Job item. Write out the material below word for word, from the line with "Identify the location of y-tick-label: 120." up to and including the last line of the material. Leave the pictures out of your answer.

Available records.
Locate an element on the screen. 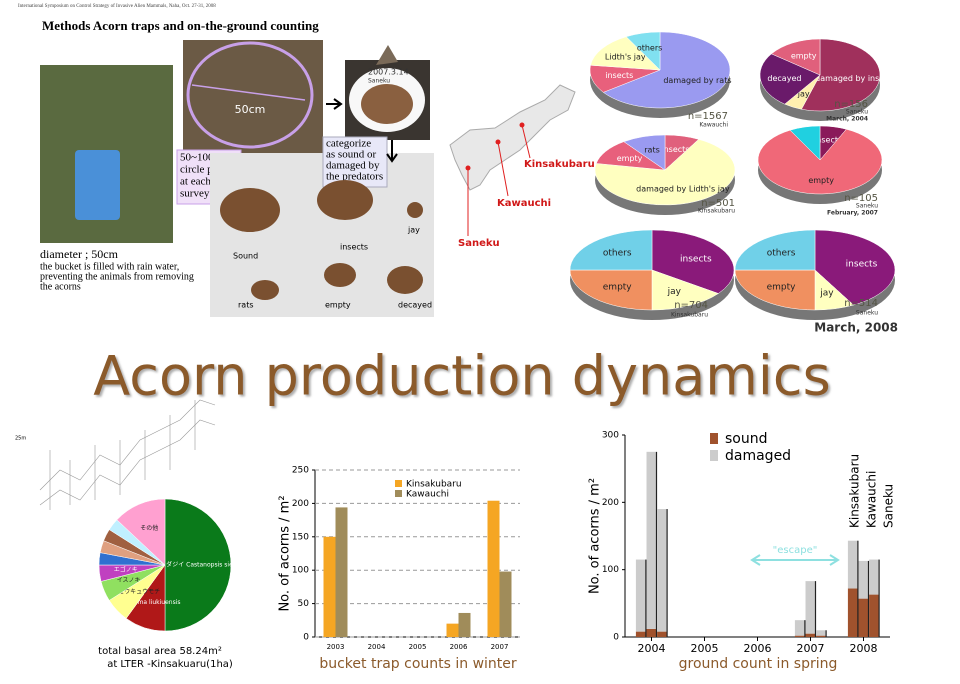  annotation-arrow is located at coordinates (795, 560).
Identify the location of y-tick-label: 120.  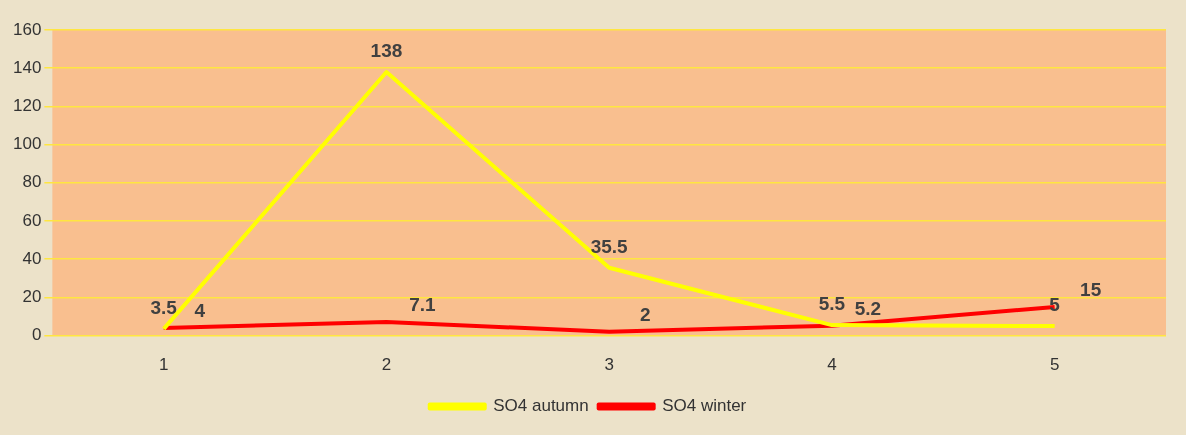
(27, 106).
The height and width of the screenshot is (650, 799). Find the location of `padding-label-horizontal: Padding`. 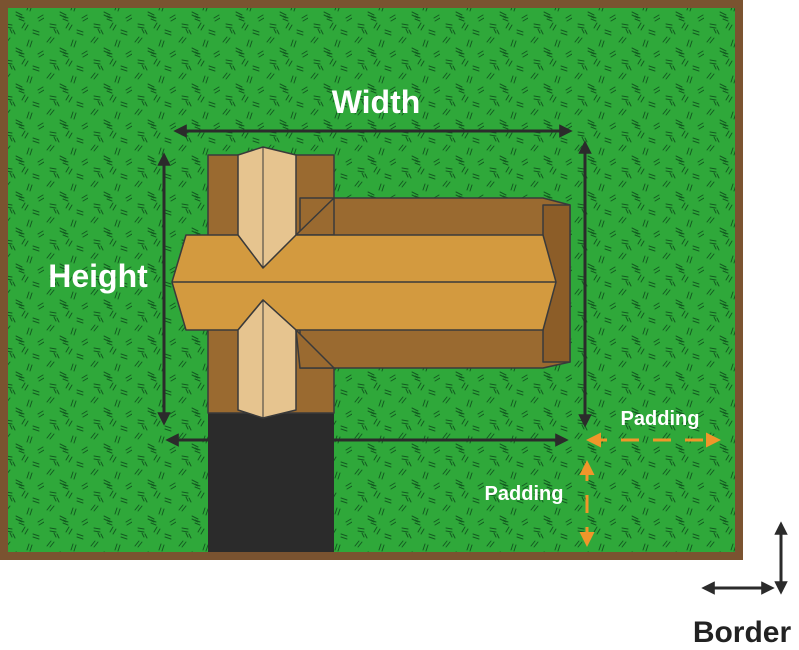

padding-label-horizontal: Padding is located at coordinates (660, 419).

Completed exercise.
Identify the location of y-tick-label: 120.  
(27, 106).
The height and width of the screenshot is (650, 799). Find the location of `padding-label-horizontal: Padding`. 

padding-label-horizontal: Padding is located at coordinates (660, 419).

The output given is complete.